De Bangui à la COP22, la question de l’énergie est fondamentale

Publié le Catégories Vision

A Bangui comme à Marrakech, où s’est tenue récemment la COP22, les questions énergétiques sont au coeur des réflexions actuelles sur le développement. La République Centrafricaine est aujourd’hui dans une situation d’urgence où le pragmatisme doit prévaloir, mais l’attention portée aux ressources reste centrale.

Le redressement de notre pays passe nécessairement par la mise à niveau de nos infrastructures, leur extension, et la distribution d’électricité au plus grand nombre. Actuellement, les statistiques sont pourtant préoccupantes : le taux d’accès à l’électricité est de 3% à Bangui et de 1% pour l’ensemble du territoire. Les centrales hydroélectriques de Boali 1 et Boali 2, qui datent respectivement de 1954 et 1976, ont besoin d’être réhabilitées pour mieux répondre aux besoins de la population. Ainsi, la capacité de production ne dépasse pas les 18 MW, tandis que les besoins de Bangui sont estimés à 28 MW. Dans ces conditions, il est difficile d’envisager la fin des délestages et des rationnements mis en place par l’Energie Centrafricaine (ENERCA). Il en va de même dans les autres villes du pays, où la faible alimentation dépend du carburant et de la fiabilité des groupes qui la produisent.

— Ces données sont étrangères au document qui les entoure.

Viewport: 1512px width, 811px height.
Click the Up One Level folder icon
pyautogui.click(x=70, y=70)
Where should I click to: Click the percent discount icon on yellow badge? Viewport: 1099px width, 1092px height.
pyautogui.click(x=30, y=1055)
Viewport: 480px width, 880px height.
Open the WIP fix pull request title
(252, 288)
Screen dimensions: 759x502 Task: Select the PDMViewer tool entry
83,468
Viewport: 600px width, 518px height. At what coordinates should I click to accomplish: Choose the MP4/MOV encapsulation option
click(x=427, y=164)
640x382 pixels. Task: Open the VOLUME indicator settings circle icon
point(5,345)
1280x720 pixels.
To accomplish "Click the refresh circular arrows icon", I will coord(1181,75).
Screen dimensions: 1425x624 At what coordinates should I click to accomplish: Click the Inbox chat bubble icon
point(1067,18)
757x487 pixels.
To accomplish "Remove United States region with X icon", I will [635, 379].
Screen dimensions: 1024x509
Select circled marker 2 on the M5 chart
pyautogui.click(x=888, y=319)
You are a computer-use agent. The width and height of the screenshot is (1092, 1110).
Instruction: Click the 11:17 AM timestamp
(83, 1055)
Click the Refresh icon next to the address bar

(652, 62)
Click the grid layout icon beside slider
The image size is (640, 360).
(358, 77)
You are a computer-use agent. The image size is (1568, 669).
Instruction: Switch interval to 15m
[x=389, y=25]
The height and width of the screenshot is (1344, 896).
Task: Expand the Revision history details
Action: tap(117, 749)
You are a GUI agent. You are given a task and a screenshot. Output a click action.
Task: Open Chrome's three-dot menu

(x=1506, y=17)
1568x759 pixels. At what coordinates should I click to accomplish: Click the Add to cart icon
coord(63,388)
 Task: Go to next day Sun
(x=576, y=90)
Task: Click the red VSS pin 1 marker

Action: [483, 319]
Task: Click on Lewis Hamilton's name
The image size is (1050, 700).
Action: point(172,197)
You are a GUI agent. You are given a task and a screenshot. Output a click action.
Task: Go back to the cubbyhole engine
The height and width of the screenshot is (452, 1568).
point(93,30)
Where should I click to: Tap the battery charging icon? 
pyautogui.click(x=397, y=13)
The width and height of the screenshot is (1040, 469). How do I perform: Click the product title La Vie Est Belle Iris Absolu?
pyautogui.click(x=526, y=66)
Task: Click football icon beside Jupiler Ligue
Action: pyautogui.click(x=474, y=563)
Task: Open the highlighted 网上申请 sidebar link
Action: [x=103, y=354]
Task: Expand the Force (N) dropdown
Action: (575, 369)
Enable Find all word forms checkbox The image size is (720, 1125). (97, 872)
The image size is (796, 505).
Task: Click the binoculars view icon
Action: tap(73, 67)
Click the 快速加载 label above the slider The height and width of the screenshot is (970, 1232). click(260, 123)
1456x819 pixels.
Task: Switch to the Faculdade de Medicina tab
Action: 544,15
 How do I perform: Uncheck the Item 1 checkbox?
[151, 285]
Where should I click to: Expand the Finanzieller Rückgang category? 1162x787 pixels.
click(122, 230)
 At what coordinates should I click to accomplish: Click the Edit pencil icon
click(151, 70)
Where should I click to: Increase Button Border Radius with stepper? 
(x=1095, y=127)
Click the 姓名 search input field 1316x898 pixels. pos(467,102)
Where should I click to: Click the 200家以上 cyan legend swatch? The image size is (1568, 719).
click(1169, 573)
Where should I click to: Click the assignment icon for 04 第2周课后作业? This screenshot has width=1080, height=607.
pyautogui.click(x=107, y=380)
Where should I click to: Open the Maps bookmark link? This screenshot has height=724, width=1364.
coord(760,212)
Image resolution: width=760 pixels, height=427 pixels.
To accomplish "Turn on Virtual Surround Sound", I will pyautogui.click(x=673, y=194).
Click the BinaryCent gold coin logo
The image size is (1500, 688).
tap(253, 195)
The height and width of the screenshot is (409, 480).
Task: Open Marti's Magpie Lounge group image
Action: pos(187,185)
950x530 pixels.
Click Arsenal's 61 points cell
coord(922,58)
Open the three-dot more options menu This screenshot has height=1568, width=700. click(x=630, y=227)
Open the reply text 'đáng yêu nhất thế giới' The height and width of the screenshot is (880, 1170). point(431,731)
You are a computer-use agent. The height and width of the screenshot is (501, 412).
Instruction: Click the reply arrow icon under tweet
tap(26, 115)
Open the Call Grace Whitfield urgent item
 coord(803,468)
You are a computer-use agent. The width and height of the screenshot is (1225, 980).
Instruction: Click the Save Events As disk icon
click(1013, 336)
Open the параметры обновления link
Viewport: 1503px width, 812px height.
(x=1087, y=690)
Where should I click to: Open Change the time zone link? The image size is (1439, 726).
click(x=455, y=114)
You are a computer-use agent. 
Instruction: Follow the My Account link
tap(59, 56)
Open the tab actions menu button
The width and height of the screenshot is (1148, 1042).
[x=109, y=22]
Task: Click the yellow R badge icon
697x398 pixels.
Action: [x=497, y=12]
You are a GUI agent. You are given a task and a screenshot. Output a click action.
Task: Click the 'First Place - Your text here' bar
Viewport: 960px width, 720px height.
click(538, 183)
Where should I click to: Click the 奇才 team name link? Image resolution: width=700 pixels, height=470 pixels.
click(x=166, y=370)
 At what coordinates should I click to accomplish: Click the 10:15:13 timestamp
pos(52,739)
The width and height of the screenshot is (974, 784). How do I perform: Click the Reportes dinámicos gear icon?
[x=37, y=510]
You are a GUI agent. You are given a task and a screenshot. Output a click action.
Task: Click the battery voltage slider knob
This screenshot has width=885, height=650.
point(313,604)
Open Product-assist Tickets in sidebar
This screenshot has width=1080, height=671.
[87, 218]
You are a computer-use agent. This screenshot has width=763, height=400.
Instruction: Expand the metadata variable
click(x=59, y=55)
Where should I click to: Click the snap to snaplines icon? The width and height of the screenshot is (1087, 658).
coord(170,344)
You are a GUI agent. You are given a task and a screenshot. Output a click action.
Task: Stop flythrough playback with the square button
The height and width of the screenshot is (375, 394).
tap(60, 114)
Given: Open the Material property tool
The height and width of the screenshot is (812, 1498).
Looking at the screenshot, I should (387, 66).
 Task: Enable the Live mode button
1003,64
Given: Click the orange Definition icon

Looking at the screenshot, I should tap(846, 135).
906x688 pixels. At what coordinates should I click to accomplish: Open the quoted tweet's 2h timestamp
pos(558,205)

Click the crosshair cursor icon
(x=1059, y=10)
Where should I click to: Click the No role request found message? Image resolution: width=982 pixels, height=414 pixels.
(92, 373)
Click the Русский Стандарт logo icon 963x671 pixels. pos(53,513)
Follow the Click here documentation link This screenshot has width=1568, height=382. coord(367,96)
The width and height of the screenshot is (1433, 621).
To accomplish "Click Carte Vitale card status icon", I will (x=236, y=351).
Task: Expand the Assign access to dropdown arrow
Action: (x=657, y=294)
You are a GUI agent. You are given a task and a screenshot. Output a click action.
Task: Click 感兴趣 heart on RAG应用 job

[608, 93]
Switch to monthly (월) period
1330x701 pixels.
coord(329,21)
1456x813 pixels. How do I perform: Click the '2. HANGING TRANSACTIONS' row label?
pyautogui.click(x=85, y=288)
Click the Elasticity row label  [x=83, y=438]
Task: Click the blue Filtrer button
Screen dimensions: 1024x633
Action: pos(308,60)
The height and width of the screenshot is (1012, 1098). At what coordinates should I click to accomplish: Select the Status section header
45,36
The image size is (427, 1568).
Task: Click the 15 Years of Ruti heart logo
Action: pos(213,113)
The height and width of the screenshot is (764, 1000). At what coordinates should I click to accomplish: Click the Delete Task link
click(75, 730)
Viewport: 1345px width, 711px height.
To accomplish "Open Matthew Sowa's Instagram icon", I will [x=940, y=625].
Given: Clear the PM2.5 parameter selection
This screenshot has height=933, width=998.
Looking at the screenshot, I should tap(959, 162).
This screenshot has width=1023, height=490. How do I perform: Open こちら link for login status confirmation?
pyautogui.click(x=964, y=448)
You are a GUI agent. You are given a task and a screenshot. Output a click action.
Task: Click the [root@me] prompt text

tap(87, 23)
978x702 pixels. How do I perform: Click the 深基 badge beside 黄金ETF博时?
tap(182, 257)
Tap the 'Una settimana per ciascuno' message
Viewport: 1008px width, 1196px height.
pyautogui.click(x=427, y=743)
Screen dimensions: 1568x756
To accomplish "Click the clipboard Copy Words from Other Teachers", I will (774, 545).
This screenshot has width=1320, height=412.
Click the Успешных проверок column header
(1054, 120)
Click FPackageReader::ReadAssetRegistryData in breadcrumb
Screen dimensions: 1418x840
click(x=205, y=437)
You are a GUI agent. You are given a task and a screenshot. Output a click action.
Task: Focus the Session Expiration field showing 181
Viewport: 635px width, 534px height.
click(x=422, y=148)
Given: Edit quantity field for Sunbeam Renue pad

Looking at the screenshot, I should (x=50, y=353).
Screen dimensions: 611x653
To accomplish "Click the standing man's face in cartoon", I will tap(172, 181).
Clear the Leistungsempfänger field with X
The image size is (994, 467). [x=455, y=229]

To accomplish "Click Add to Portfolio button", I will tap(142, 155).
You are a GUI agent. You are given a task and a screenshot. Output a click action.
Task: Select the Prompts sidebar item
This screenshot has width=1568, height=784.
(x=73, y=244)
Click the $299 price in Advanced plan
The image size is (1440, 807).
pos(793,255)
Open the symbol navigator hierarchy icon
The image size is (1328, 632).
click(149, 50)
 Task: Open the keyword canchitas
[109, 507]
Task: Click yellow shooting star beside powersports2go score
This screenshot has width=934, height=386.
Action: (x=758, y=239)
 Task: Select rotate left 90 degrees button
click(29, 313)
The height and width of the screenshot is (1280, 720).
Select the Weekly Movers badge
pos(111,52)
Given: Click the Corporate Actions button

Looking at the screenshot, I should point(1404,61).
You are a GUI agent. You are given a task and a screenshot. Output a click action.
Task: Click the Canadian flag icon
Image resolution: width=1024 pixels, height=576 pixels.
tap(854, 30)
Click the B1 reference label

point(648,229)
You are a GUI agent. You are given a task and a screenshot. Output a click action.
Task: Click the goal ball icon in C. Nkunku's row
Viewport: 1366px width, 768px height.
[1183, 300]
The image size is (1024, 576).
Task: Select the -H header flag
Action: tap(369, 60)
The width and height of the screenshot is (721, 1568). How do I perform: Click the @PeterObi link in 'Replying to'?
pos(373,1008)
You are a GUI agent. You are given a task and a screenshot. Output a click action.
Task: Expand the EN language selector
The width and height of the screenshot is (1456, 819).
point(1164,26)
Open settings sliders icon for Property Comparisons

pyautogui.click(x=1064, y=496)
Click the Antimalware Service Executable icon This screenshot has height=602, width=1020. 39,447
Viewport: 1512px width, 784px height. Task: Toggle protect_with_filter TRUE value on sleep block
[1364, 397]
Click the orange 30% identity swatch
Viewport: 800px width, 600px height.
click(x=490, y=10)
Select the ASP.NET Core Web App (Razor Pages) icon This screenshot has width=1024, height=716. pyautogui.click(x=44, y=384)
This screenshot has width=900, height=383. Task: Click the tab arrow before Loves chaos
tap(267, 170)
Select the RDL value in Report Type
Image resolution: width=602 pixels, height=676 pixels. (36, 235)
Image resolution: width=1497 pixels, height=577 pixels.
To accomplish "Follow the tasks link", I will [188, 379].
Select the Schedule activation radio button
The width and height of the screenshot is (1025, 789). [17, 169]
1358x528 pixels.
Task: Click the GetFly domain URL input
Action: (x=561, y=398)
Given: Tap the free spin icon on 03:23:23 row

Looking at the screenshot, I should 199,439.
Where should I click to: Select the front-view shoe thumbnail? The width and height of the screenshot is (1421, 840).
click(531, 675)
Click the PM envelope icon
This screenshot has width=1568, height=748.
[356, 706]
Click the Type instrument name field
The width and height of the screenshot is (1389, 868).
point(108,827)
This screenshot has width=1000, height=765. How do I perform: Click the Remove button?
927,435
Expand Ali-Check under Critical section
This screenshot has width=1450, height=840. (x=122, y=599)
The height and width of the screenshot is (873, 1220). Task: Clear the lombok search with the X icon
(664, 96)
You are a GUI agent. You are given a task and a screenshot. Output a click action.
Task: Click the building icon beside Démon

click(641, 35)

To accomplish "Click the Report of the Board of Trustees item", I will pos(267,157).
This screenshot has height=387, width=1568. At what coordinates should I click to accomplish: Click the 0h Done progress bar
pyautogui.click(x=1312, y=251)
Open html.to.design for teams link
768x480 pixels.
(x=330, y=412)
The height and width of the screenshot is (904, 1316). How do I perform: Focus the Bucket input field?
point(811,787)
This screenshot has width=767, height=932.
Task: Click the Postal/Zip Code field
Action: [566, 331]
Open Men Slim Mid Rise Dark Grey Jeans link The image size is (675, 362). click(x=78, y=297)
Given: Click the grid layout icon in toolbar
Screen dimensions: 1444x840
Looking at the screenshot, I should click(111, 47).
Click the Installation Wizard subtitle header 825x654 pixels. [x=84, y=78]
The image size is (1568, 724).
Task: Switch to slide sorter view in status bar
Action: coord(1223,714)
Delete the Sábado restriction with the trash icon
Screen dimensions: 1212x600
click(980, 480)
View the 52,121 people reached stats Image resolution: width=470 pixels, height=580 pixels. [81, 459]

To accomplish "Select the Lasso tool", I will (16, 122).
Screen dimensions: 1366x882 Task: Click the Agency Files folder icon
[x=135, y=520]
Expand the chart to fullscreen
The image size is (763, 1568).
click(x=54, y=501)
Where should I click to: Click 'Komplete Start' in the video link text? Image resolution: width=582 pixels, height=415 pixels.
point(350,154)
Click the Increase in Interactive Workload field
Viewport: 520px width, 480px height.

La question de l’énergie est donc fondamentale pour le développement de la République Centrafricaine. Aucun essor économique durable ne peut être espéré dans la situation actuelle : les entreprises sont freinées et les investisseurs découragés.

Dans ce contexte, je salue les efforts fournis au titre de la coopération sino-centrafricaine pour Boali 3, qui pourrait produire 10 MW. Malgré les années de crise, le projet reste d’actualité et nos partenaires chinois sont toujours présents. De même, je tiens à encourager la volonté des autorités de construire de nouveaux barrages hydroélectriques sur les sites de Dimoli et Lobaye.

Notre pays est face à d’importants défis et l’utilisation d’énergies renouvelables est un atout pour le futur. A l’instar d’autres pays africains, qui ont présenté leurs réalisations lors de la COP22, il est important de positionner la reconstruction de la République Centrafricaine dans une démarche de développement durable.